**RECORDS SUPPLIED**
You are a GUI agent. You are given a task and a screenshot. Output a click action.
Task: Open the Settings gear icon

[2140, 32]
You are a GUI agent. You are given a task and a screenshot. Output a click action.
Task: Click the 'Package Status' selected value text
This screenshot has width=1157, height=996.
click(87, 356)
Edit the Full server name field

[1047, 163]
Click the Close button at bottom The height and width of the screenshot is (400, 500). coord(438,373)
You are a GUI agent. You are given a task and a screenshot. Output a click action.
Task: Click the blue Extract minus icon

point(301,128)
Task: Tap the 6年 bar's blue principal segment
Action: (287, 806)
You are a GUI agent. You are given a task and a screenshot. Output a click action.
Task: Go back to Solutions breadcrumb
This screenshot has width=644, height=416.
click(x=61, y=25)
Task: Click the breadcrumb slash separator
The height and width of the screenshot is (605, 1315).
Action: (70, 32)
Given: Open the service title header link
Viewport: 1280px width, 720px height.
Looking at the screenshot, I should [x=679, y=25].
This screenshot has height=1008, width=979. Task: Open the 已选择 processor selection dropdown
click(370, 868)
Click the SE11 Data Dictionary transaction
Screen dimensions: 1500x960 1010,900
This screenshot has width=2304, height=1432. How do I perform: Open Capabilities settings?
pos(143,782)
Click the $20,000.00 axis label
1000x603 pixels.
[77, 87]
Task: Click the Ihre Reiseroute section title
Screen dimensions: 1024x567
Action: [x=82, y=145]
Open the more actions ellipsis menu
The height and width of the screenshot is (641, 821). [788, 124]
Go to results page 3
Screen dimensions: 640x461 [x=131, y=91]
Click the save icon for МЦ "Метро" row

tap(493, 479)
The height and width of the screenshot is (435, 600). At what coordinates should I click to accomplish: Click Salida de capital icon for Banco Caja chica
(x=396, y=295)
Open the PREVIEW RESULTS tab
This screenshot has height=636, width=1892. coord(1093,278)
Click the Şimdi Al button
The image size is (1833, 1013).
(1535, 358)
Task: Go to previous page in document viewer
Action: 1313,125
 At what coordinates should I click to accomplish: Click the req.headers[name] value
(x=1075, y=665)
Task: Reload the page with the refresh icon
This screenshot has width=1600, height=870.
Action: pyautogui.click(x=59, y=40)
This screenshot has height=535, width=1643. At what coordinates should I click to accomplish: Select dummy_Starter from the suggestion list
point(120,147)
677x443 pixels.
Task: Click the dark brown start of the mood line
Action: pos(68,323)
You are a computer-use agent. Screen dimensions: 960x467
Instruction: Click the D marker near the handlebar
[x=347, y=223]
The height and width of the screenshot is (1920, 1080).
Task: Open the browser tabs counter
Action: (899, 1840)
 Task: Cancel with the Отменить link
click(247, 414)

**WHAT THE EXERCISE ASKS**
Each of the lines above must appear again, unchanged.

**OUTPUT BELOW**
You are a GUI agent. You are given a task and a screenshot. Output a click action.
Task: Open the Settings gear icon

[2140, 32]
You are a GUI agent. You are given a task and a screenshot. Output a click action.
Task: Click the 'Package Status' selected value text
This screenshot has width=1157, height=996.
click(87, 356)
Edit the Full server name field

[1047, 163]
Click the Close button at bottom The height and width of the screenshot is (400, 500). coord(438,373)
You are a GUI agent. You are given a task and a screenshot. Output a click action.
Task: Click the blue Extract minus icon

point(301,128)
Task: Tap the 6年 bar's blue principal segment
Action: (287, 806)
You are a GUI agent. You are given a task and a screenshot. Output a click action.
Task: Go back to Solutions breadcrumb
This screenshot has width=644, height=416.
click(x=61, y=25)
Task: Click the breadcrumb slash separator
The height and width of the screenshot is (605, 1315).
Action: (70, 32)
Given: Open the service title header link
Viewport: 1280px width, 720px height.
Looking at the screenshot, I should [x=679, y=25].
This screenshot has height=1008, width=979. Task: Open the 已选择 processor selection dropdown
click(370, 868)
Click the SE11 Data Dictionary transaction
Screen dimensions: 1500x960 1010,900
This screenshot has width=2304, height=1432. How do I perform: Open Capabilities settings?
pos(143,782)
Click the $20,000.00 axis label
1000x603 pixels.
[77, 87]
Task: Click the Ihre Reiseroute section title
Screen dimensions: 1024x567
Action: [x=82, y=145]
Open the more actions ellipsis menu
The height and width of the screenshot is (641, 821). [788, 124]
Go to results page 3
Screen dimensions: 640x461 [x=131, y=91]
Click the save icon for МЦ "Метро" row

tap(493, 479)
The height and width of the screenshot is (435, 600). At what coordinates should I click to accomplish: Click Salida de capital icon for Banco Caja chica
(x=396, y=295)
Open the PREVIEW RESULTS tab
This screenshot has height=636, width=1892. coord(1093,278)
Click the Şimdi Al button
The image size is (1833, 1013).
(1535, 358)
Task: Go to previous page in document viewer
Action: 1313,125
 At what coordinates should I click to accomplish: Click the req.headers[name] value
(x=1075, y=665)
Task: Reload the page with the refresh icon
This screenshot has width=1600, height=870.
Action: pyautogui.click(x=59, y=40)
This screenshot has height=535, width=1643. At what coordinates should I click to accomplish: Select dummy_Starter from the suggestion list
point(120,147)
677x443 pixels.
Task: Click the dark brown start of the mood line
Action: pos(68,323)
You are a computer-use agent. Screen dimensions: 960x467
Instruction: Click the D marker near the handlebar
[x=347, y=223]
The height and width of the screenshot is (1920, 1080).
Task: Open the browser tabs counter
Action: (899, 1840)
 Task: Cancel with the Отменить link
click(247, 414)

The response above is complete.